• _Document section_:
Red States Didn’t Cut As Many Services as Feared… but the Bipartisan Desire for Charter Schools Has Transformed the Debate on Public Schools

August 19, 2019 Comments off

Today’s NYTimes features an op ed article by Matt Grossmann, director of the Institute for Public Policy and Social Research at Michigan State University, that suggests that the GOP has not made as many adverse inroads into public services as Democrats and progressives feared. Mr. Grossman provides compelling data on the limited ability of conservatives to impose their full  agenda at the state level, in large measure because they have to provide balanced budgets. But he misses one big point: the bi-partisan support for charter schools has transformed the debate on public education. After recounting the challenges State GOP legislators faced in trying to cut popular programs, Mr. Grossman offers this summary of the successes the GOP experienced:

Surprisingly, the biggest Republican state success stories came in partnership with Democrats. After decades of tough-on-crime policies, conservative groups joined with liberal foundations to reform criminal justice in several states. Taking advantage of federal action by Presidents Bill Clinton, George W. Bush and (especially) Barack Obama, conservative legislators helped greatly expand charter schools. Early childhood education and alternative energy promotion also expanded nationwide, largely on a bipartisan basis.

Mr. Grossman overlooked a very significant shift that appears to have taken place as a result of the Democrats adopting the neoliberal idea that public schools should be operated independently of local school boards.

• _Goal_:
Answer these questions from the commentary on red states and charter schools:
(a) What position does Matt Grossmann hold at Michigan State University?
(b) What reason is given for conservatives' limited ability to impose their full agenda at the state level?
(c) Federal action by which presidents helped conservative legislators expand charter schools?
These items have no connection to the commentary on red states and charter schools.

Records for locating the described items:
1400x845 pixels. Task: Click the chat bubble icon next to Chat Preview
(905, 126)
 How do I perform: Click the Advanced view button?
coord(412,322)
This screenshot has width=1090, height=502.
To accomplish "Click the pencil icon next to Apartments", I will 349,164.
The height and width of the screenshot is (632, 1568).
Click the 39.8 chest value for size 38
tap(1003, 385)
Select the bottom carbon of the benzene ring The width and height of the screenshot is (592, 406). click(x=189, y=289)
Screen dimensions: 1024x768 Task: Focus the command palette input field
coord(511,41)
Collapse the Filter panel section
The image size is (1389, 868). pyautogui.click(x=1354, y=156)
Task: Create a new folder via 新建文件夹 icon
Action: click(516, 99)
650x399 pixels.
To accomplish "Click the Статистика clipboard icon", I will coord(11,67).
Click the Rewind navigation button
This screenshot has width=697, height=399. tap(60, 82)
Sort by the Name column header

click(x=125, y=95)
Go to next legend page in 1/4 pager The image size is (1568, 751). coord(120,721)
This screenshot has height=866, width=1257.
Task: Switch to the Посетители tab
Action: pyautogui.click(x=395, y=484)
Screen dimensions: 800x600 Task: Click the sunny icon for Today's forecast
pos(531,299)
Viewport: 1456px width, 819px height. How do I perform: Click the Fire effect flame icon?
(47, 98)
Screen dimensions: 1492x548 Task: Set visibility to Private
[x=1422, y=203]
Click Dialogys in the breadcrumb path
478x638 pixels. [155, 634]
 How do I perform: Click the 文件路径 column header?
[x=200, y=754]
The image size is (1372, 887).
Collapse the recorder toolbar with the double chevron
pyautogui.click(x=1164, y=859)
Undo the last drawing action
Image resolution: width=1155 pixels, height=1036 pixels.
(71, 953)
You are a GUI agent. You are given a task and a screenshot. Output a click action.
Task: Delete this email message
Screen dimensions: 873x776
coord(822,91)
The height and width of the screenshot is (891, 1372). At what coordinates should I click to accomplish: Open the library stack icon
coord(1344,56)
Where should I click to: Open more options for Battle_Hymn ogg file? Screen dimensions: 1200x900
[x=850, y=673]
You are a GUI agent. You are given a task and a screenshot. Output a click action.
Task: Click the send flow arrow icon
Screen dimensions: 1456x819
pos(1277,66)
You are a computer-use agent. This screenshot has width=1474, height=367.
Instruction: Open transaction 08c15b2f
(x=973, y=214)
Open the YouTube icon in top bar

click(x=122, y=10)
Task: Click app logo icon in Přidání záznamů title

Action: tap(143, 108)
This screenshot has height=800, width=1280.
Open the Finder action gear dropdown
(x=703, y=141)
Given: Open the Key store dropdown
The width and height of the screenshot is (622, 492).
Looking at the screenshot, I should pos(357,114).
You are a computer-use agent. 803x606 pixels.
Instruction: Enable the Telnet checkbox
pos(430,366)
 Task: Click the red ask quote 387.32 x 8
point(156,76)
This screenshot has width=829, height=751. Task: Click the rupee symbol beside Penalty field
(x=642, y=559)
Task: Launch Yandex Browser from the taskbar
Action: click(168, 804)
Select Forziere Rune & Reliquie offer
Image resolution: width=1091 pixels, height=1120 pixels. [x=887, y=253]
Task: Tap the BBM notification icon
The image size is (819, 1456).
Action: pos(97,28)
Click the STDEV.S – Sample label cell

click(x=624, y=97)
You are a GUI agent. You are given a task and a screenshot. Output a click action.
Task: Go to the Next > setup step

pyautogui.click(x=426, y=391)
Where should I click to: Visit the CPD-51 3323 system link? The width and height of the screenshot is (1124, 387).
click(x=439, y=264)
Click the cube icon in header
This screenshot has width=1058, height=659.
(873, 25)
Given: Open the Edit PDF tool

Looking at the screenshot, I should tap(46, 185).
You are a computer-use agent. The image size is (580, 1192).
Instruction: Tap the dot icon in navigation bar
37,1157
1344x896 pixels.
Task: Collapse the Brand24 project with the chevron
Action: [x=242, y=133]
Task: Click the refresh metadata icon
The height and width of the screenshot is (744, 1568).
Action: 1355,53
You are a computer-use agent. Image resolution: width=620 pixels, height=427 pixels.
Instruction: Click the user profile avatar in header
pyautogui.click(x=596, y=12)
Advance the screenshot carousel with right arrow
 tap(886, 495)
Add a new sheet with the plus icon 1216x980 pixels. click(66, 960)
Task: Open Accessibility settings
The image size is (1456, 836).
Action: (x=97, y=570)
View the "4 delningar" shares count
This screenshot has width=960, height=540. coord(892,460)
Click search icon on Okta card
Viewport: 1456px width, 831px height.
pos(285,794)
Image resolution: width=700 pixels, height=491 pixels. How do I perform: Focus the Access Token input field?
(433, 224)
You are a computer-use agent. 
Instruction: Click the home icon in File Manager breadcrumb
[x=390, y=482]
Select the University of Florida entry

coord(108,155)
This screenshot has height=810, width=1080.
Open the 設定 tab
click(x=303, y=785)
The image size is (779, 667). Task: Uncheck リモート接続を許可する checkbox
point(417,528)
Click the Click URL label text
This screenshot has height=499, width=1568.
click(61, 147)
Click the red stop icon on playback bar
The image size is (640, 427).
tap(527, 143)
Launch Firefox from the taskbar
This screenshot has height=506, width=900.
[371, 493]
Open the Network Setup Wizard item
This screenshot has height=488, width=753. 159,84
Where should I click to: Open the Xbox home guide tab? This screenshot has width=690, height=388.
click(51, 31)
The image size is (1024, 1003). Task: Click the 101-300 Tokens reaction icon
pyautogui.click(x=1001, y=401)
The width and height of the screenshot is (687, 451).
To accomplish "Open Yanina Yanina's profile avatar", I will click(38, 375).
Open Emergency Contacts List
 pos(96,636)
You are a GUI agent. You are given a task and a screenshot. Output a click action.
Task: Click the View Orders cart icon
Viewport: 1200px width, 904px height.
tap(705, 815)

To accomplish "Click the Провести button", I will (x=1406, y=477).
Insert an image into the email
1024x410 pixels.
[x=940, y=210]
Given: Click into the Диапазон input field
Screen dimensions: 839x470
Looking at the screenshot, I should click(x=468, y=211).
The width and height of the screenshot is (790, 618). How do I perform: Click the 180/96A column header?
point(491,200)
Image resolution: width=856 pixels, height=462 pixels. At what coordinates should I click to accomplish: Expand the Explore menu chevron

• _Written reply_:
(a) He is director of the Institute for Public Policy and Social Research.
(b) In large measure, they have to provide balanced budgets.
(c) Bill Clinton, George W. Bush and, especially, Barack Obama.